Sunday, August 17, 2008

Managing a cross-agency/government project online

I believe that one of the keys to successful projects is to maximise time spent on the project goals and minimise time spent dealing with project tools.

In the past I've seen projects fail or delayed due to the difficulty in managing project teams across different areas of a single organisation or, worse yet, across organisations.

The tools used to manage project teams often do not translate across organisational silos.

Fortunately, in a connected world, we can do better. Below is one vision of how to run a major project (at low cost) using secure and well established online tools.

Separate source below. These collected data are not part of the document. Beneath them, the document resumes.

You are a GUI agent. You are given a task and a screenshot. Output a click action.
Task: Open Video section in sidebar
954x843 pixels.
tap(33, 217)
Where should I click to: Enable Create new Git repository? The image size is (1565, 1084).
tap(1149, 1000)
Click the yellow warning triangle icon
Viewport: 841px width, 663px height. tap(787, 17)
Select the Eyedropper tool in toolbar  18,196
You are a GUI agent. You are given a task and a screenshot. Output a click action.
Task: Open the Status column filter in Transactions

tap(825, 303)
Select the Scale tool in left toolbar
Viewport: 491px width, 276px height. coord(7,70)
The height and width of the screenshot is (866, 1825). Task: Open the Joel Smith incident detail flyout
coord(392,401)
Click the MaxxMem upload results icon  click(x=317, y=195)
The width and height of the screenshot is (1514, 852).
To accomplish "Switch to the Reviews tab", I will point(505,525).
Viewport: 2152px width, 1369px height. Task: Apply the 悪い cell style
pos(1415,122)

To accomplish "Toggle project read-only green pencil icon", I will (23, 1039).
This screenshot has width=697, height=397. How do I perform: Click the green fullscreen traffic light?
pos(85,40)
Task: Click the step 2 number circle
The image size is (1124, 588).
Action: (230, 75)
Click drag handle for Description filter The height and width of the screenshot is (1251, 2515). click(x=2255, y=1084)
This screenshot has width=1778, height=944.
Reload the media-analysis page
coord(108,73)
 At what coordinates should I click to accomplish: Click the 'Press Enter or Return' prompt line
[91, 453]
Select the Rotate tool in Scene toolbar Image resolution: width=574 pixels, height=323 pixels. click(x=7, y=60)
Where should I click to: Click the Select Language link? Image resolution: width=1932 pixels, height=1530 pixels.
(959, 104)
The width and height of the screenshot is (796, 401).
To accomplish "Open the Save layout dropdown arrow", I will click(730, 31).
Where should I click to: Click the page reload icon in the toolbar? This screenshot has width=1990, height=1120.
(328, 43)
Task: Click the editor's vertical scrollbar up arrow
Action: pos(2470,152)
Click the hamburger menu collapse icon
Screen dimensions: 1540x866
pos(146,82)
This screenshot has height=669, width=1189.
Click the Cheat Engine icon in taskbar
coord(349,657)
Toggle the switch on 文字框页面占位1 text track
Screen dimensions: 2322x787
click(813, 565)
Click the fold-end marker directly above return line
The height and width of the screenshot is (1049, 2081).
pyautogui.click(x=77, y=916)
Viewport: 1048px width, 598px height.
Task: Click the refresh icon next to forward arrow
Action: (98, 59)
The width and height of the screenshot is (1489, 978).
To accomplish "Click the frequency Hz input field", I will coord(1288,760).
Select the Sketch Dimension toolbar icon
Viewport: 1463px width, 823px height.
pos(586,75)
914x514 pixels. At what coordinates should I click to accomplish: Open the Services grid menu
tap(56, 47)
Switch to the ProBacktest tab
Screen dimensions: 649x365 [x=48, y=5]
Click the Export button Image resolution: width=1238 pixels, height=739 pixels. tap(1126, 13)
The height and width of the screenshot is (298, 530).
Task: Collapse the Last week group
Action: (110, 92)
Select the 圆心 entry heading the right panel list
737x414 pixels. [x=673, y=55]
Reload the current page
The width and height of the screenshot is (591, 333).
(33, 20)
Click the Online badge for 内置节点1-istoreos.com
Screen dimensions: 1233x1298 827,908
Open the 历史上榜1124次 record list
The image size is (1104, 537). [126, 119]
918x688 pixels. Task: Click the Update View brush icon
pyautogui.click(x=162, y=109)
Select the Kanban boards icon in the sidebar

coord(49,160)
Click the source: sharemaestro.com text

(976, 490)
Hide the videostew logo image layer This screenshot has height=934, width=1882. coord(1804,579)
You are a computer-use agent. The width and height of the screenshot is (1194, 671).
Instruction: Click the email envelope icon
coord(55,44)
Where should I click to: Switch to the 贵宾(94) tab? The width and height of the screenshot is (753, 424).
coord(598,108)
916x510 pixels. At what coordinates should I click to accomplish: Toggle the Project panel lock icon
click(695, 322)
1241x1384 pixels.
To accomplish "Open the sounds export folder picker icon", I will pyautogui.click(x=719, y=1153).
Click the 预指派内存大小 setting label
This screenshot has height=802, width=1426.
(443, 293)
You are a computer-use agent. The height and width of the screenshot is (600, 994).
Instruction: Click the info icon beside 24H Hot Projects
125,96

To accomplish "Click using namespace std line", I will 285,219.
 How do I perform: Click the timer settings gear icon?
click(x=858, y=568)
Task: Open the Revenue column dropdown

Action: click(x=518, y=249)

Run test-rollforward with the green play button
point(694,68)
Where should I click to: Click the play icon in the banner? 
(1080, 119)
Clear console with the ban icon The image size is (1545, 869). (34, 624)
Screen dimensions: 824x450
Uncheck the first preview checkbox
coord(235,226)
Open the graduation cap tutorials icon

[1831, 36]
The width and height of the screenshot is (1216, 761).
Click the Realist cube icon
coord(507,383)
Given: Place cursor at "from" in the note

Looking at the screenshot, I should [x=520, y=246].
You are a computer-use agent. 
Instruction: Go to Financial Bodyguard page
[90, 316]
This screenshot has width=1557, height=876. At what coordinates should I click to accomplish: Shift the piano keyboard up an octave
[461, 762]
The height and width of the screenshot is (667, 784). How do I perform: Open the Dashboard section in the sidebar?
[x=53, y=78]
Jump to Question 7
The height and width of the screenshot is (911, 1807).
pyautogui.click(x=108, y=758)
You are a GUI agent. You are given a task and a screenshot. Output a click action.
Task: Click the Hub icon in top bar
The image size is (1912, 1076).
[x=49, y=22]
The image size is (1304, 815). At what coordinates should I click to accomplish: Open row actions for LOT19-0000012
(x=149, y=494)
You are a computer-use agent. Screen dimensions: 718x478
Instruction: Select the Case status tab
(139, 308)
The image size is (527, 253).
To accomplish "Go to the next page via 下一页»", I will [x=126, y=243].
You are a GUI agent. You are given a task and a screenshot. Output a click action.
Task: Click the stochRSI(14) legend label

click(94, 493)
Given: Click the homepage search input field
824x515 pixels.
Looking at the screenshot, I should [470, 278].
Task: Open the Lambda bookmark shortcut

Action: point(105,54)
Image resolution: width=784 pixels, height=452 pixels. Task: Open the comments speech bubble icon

You'll see most of them in my Top Tools list - and, yes, I've eaten my own dogfood.
  1. Create a secure Govdex group to centralise project information and allow project team members to collaboratively develop project documents (as wiki pages)
  2. Use a Yahoo group or Google group to manage an email discussion list and calendar
  3. Use Mindjet to brainstorm the project
  4. Use Google docs to collaboratively work on project tasks and formal documents such as a risk register and issues list
  5. Use Basecamp or Copperproject for project timelining and gantt charting
  6. Use Webex for video conferencing across the team, or free voice conferences via Skype
  7. Use Flickr or Photodump to store photos and images
  8. Create and manage a project blog/diary via Blogger (public or private)
  9. Share PowerPoint presentations via Slideshare
  10. Share project videos via YouTube

2 comments:

  1. Hello from Mindjet, makers of MindManager. I work in Customer Advocacy and would love to talk with you further about your use of mapping software for government projects. Feel free to connect with me at: customeradvocacy@mindjet.com.

    Regards,

    Gaelen

    ReplyDelete
  2. These are all good tools. Another thing they have in common is that they're almost all blocked in almost all government departments in Canberra, requiring such expensive and painful workarounds as having separate computers and internet accounts paid out of petty cash and separate from the work network to access tools that are increasingly mainstream; endless arguments with IT sections about how being on the internet *is* part of your job; re-inventing each and every wheel in every dept to get functionality that's available for free on the internet; etc. Senior managers and IT security tossers, wake up!, the internet is here, now, and it's normal.